Posted on 2005/12/14 by admin2016/02/14

It appears that yet another technology market has been usurped by an upstart. Being a fan of rags-to-riches stories, I almost giddy over this news.

According to the good folks at Evans Data, MySQL is about ready to dominate the DBMS market place (which helps explain why Larry Ellison is scrambling for higher ground). With use of MySQL growing about 12.5% every quarter, you have to wonder what could possibly halt this juggernaut.

Old School tech marketing people will mistakenly claim that MySQL is popular only because it is free. Though “free” is always a viable selling differentiator, in the big bad world of enterprise IT free is not good enough. All the other factors have to come into play, including support, portability, integration, and more.

So why has MySQL grown to dominate the market and threaten the bonus checks of executives at Oracle and IBM? Because MySQL has met the whole product requirements of the largest segments of the DBMS market, that being the bottom. Working from the top down (as all good marketing professional should):

  1. The market are all those people who need a DBMS. Since Joe Six Pack doesn’t need a DBMS, the market is constrained to those who develop applications.

  2. The largest segment of the untapped market are small- to mid-sized developers, followed by those developing embedded applications (for which portability, speed, and light-weight distribution are key).

  3. A usable DBMS must then integrate into the development and production environment. Since most new development is web based, a DBMS must play nice with web servers. Since Apache and Linux both dominates that market, and also meets the portability and embedded criteria that developers have on their short list, LAMP makes a natural paring and a new “good enough” development system.

(One case in point is WebTrends web analytics. When shipped for installation on a Windows PC, WebTrends installs Apache and MySQL as its foundation, quite to the ignorance of the end user. The solution is embedded, compact, fast, and brutally effective.)

This is where both Oracle, IBM and Sybase committed an elegant form of financial suicide – by not recognizing the untapped market and developing solutions that met the whole product criteria. By focusing exclusively on enterprise sales, they left the lower strata of the market to MySQL.

Like Linux before it, MySQL established a beachhead in their market segment. Though limited in features and functions early on, it was good enough for the bulk of the market. This beachhead gave MySQL sufficient staying power to evolve to meet the needs of other market segments. It is now feature rich enough to handle 90+% of the DBMS marketplace needs and threaten established DBMS vendors.

The lessons technology marketing professionals need to learn are these:

  1. Most technology markets develop from the bottom up.
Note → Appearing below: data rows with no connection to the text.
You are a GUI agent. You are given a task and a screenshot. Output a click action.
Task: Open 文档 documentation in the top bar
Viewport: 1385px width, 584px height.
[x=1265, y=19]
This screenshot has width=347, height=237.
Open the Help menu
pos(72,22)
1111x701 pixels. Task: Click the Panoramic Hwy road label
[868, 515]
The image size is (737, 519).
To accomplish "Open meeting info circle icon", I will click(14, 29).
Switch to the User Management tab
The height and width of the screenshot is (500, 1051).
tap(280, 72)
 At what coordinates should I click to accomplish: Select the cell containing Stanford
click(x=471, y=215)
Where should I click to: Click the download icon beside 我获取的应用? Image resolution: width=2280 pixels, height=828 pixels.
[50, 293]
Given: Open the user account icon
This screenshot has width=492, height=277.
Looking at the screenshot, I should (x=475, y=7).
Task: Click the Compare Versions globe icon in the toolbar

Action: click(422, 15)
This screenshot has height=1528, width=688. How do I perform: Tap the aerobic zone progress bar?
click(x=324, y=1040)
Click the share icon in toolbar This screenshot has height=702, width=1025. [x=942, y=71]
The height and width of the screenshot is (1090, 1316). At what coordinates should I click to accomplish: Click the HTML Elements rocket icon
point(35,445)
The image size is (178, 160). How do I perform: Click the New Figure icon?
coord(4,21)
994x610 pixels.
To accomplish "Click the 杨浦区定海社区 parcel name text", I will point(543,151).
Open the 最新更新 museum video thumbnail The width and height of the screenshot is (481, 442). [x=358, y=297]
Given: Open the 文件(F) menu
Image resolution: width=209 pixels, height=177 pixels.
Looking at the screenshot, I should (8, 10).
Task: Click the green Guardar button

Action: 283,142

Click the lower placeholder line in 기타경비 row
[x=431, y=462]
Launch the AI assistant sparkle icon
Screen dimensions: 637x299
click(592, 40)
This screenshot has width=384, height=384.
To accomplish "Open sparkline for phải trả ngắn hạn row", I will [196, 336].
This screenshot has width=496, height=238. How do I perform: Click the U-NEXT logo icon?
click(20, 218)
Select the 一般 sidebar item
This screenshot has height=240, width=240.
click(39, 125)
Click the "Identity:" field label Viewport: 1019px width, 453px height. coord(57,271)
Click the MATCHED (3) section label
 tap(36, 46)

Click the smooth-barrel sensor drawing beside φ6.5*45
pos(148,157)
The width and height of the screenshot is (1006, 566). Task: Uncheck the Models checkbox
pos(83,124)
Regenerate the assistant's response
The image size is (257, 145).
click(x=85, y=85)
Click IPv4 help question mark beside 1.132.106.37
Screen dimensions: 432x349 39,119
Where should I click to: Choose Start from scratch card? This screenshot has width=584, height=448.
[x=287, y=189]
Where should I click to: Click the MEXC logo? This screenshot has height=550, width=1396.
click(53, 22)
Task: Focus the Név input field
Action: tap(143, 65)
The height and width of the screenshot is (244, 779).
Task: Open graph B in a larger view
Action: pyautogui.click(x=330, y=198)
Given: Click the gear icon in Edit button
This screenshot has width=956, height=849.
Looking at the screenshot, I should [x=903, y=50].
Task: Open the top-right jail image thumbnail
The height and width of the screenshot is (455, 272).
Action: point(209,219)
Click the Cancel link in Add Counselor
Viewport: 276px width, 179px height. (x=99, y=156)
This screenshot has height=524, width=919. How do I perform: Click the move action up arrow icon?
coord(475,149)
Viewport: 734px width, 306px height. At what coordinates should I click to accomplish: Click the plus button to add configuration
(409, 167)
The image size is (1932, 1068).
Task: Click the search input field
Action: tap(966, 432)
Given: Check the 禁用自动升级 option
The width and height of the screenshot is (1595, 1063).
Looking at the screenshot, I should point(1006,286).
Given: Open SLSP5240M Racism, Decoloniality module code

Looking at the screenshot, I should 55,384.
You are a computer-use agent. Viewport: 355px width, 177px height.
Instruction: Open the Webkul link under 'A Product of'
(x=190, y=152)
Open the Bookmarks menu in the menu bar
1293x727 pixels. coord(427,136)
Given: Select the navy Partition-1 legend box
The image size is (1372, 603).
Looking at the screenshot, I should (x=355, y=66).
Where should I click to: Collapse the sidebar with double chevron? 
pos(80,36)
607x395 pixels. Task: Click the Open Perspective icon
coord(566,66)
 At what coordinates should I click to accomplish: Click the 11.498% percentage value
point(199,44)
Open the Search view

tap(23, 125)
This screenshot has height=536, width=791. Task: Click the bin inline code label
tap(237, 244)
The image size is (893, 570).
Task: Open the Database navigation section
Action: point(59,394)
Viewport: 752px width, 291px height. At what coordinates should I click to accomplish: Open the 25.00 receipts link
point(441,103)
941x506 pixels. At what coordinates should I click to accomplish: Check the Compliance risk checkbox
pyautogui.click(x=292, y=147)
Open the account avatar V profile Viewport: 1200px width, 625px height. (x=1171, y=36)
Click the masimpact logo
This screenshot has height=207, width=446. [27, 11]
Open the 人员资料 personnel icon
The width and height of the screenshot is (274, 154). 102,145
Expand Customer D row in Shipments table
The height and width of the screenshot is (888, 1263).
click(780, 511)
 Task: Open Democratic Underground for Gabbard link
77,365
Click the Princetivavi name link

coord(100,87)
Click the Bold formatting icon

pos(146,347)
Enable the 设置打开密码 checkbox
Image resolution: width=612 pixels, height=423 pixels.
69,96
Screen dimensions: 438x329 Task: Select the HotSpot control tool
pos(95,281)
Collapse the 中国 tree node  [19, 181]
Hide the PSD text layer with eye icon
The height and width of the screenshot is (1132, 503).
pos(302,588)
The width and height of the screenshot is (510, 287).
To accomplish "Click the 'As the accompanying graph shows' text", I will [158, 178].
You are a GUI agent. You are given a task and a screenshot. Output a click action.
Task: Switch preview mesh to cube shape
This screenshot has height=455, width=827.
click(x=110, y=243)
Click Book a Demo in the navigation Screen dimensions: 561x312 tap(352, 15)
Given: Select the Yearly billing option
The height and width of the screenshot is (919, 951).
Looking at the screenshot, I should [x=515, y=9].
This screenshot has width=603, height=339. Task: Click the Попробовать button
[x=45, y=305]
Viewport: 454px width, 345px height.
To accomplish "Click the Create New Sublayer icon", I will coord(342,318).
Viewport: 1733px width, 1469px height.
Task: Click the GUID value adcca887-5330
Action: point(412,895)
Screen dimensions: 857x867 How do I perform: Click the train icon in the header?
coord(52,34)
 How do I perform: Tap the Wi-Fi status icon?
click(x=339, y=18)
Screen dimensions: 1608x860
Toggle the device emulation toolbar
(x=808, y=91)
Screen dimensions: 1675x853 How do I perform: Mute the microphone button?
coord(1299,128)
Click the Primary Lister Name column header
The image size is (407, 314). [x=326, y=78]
Microsoft was a small contributor to the original IBM PC, but parlayed their position to developers and grew their market.

  2. If you are a market gorilla, you need to fulfill most of the needs of the bottom of the market to prevent competitors from eroding your base (the trick is to do so and not bleed away all your cash in the process).

  3. It is always about the developer. If your provide infrastructure (like a DBMS), the developer is the person that makes you famous. Make sure you take care of them first.

Now, should Microsoft be fearful of MySQL?